** Opening TEXT block **
India’s economic ambitions need better gender data
Basics
- Issue: Women contribute just 18% to India’s GDP, despite forming half of the population.
- Context: Female Labour Force Participation Rate (FLFPR) has improved to 41.7%, but only 18% are in formal employment.
- Fact: Nearly 196 million employable women remain outside the workforce.
- Why it matters: Inclusive growth and India’s $30 trillion economy aspiration by 2047 depends on integrating women into the economy.
Relevance:
- GS-1: Role of women, gender issues, social empowerment.
- GS-2: Welfare schemes for vulnerable sections, gender budgeting, governance reforms.
- GS-3: Inclusive growth, employment, demographic dividend.
Practice Question:
“Without visibility in data, women remain invisible in policy.” Discuss the significance of gender-disaggregated data and initiatives like the Women’s Economic Empowerment (WEE) Index for achieving India’s economic goals by 2047. (250 Words)
** Closing TEXT block **
◆ TASK A ◆
List the labels of the points under the "Basics" heading in the article on gender data and India's economy.
◆ TASK B ◆
Extend the article on gender data and India's economy, picking up after its final line.
The items are unrelated to the article on gender data and India's economy.
** Opening SUPPLIED INFORMATION block **
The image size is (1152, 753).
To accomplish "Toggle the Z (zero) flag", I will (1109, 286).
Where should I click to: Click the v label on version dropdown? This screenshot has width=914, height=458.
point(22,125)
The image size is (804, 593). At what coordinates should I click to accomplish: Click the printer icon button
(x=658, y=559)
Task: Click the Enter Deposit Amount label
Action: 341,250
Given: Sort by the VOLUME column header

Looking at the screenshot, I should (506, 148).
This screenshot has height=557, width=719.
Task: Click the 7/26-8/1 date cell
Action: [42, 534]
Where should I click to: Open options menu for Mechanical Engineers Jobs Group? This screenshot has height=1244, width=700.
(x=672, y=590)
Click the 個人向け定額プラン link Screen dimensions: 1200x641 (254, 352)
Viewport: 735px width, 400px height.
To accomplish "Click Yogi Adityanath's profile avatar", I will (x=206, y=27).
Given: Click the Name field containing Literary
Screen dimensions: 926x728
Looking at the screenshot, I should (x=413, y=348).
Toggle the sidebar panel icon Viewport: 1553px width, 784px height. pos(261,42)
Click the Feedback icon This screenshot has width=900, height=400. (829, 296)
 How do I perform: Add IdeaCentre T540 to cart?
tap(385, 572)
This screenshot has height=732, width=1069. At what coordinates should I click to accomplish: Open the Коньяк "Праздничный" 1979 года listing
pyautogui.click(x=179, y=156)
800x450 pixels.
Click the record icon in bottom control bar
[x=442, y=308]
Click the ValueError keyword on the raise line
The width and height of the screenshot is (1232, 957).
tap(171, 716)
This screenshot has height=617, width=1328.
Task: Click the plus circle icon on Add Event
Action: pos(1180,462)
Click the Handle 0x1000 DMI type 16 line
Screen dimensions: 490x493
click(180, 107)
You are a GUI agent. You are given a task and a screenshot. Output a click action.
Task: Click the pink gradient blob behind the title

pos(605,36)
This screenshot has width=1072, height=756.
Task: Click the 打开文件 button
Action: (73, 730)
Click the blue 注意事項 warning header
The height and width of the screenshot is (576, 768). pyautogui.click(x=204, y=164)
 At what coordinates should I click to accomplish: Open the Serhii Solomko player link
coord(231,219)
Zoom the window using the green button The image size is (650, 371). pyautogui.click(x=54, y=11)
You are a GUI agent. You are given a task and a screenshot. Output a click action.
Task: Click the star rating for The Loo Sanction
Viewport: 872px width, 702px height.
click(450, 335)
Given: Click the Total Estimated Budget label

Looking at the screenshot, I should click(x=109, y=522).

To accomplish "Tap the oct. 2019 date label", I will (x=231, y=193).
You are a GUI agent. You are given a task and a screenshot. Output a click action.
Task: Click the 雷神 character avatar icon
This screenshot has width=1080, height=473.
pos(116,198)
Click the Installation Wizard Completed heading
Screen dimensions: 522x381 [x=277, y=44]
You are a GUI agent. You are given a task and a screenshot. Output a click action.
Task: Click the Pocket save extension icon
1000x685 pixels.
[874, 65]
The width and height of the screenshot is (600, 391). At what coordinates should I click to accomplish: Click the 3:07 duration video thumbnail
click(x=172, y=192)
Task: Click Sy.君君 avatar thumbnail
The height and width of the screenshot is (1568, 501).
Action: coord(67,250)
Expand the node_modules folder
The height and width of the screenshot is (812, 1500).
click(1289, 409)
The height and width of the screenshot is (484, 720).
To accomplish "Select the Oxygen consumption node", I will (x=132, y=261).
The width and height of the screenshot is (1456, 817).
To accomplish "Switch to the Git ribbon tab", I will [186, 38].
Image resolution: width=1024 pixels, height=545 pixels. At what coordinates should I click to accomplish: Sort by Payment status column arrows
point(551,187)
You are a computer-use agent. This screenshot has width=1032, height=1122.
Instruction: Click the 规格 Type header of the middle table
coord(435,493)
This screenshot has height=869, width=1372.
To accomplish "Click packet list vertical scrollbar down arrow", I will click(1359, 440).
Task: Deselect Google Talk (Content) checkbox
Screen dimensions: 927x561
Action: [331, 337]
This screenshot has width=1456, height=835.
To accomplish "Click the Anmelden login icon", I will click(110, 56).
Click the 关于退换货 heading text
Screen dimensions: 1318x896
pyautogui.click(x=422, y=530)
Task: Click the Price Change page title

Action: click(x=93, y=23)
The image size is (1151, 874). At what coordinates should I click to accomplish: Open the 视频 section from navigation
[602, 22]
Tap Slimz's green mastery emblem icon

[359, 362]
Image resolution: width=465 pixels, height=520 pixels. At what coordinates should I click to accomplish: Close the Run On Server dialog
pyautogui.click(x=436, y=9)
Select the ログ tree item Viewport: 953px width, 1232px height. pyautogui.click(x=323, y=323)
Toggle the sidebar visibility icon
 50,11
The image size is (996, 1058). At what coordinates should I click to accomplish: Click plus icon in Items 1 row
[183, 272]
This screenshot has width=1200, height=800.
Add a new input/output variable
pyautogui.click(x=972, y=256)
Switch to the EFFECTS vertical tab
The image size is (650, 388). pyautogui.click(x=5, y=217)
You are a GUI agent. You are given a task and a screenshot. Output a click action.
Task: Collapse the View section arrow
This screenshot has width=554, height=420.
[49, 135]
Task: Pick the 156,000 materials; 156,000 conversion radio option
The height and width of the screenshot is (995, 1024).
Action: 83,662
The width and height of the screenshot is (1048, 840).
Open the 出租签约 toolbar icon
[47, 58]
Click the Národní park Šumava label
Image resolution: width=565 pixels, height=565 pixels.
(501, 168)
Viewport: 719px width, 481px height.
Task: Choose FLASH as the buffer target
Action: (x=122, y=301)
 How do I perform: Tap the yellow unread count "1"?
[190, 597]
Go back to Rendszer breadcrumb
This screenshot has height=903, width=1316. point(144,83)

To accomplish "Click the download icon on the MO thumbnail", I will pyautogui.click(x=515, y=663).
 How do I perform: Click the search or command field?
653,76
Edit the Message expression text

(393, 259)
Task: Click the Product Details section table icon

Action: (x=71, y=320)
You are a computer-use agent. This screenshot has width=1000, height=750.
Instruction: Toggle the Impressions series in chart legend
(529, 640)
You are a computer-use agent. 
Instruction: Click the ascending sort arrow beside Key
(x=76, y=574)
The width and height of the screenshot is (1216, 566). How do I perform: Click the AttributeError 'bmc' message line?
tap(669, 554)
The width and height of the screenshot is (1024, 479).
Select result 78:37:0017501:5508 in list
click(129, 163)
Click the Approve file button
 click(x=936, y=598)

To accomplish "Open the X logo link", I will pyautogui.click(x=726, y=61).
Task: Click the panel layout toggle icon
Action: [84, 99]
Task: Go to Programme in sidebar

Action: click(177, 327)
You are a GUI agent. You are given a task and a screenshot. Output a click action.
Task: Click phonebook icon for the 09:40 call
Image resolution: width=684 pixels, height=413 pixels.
** Closing SUPPLIED INFORMATION block **
◆ EXERCISE RESPONSE A ◆
Issue, Context, Fact, Why it matters

◆ EXERCISE RESPONSE B ◆
Author’s Core Argument
- India lacks gender-disaggregated data, leading to invisibility of women’s contribution in policy design.
- The Women’s Economic Empowerment (WEE) Index, launched by Uttar Pradesh, is a pioneering tool tracking women’s participation across five levers: employment, skilling, entrepreneurship, livelihood/mobility, and safety/infrastructure.
- Visibility of inequities leads to targeted reforms (e.g., transport recruitment changes after data on women’s low participation).
- Replication of the WEE Index across states is essential for embedding a gender lens in governance.
Counter Arguments
- Index-based approaches risk becoming data-heavy but action-light if not linked with accountability and budgetary reforms.
- Excessive focus on measurement may delay immediate structural reforms (childcare, workplace safety, equal pay).
- Risks of state-level uneven adoption, where progressive states move ahead but laggard states widen the gender gap.
- Gender empowerment also depends on societal norms — data alone cannot shift entrenched patriarchy.
Overview
- Polity/Legal:
- Supports constitutional vision of equality (Articles 14, 15, 16).
- Aligns with gender budgeting mandates in Union and State budgets.
- Governance/Administrative:
- WEE Index embeds a gender lens in MIS systems across departments.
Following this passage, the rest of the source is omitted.